A PT Multimédia já pediu ao regulador das comunicações a atribuição de frequências móveis que lhe permitam avançar com uma operação neste segmento do mercado. A informação foi confirmada ao Jornal de Negócios por Zeinal Bava, administrador da PT, referindo-se à resposta enviada à Anacom a propósito do Quadro Nacional de Atribuição de Frequências.
A empresa considera que o móvel é um dos caminhos para aumentar receita e garantir uma quota de 20 a 25 por cento do mercado de telecomunicações, meta que traça suportada em planos de investimento na voz fixa e móvel, já iniciados com a disponibilização de uma oferta de VoIP.
Recorde-se que na consulta efectuada pela Anacom, a propósito da qual a PTM manifestou o seu interesse em obter uma licença móvel, o regulador admitia a hipótese de dar luz verde à entrada de um quarto operador móvel no mercado, tirando partido de uma redistribuição de espectro.

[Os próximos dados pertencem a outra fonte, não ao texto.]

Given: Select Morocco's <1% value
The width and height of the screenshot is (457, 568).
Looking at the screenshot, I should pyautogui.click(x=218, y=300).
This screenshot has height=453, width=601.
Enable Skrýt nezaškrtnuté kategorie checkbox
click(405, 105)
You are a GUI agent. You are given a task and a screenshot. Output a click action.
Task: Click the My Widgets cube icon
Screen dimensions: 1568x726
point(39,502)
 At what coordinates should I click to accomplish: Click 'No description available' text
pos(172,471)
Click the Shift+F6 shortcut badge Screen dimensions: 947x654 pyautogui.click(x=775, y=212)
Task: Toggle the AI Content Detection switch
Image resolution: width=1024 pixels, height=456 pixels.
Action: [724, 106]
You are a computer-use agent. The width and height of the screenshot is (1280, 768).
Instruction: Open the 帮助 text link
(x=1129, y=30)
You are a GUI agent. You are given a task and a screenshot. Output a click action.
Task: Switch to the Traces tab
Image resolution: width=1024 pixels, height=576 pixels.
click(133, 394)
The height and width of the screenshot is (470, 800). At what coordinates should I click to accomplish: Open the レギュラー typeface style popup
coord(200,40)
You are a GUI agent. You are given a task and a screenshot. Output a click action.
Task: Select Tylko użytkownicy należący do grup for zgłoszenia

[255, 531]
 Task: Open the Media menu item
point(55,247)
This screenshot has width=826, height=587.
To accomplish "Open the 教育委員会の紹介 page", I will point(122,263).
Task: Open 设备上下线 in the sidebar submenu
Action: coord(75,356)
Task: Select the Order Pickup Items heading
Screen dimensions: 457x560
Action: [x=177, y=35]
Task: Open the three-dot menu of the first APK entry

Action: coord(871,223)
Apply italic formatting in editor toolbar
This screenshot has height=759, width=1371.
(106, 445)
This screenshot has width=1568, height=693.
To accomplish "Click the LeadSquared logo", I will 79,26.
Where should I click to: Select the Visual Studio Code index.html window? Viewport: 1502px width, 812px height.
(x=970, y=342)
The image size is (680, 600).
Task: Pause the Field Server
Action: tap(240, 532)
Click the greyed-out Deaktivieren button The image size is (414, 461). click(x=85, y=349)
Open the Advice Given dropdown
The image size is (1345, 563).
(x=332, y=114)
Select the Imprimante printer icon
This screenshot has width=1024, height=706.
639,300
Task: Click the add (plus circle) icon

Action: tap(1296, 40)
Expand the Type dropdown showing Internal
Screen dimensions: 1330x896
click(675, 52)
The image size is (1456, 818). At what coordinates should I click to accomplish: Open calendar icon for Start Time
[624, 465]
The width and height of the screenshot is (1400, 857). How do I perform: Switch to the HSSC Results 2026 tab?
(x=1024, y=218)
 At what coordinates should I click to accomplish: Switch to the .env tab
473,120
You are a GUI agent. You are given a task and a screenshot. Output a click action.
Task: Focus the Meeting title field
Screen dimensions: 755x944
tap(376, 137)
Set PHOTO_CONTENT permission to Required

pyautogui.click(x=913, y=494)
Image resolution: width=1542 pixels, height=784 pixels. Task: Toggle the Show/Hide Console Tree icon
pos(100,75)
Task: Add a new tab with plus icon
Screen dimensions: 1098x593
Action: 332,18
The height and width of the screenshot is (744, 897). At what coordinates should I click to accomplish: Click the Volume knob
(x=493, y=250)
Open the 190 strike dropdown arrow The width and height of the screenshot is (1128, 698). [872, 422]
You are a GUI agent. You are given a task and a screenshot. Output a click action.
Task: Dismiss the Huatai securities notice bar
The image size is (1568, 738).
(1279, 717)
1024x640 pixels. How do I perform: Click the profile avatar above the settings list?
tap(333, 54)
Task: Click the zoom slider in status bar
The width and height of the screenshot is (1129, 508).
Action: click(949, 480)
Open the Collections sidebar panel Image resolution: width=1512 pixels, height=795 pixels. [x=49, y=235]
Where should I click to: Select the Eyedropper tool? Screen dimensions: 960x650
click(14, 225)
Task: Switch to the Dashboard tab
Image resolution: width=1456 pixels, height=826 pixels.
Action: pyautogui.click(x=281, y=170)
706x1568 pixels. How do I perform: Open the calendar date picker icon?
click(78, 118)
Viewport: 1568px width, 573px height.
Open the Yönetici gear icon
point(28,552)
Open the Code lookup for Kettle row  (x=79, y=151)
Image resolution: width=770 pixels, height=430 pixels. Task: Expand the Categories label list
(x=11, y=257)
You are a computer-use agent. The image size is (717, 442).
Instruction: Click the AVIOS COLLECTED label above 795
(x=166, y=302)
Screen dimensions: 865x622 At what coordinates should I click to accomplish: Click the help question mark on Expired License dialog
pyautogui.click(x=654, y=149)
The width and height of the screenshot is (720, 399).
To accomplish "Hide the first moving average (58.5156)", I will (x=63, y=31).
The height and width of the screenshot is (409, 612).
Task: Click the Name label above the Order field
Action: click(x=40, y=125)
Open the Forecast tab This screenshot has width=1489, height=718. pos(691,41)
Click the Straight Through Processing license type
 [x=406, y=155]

A PT Multimédia considera-se o candidato ideal a uma possível quarta licença porque já conta com uma base de 1,4 milhões de clientes de televisão por subscrição, a que se juntam 370 mil clientes de banda larga, infra-estruturas de rede e capacidade de investimento. Zeinal Bava reafirmou ao jornal que se a PTM não obtiver uma licença móvel avançará para uma operação móvel virtual.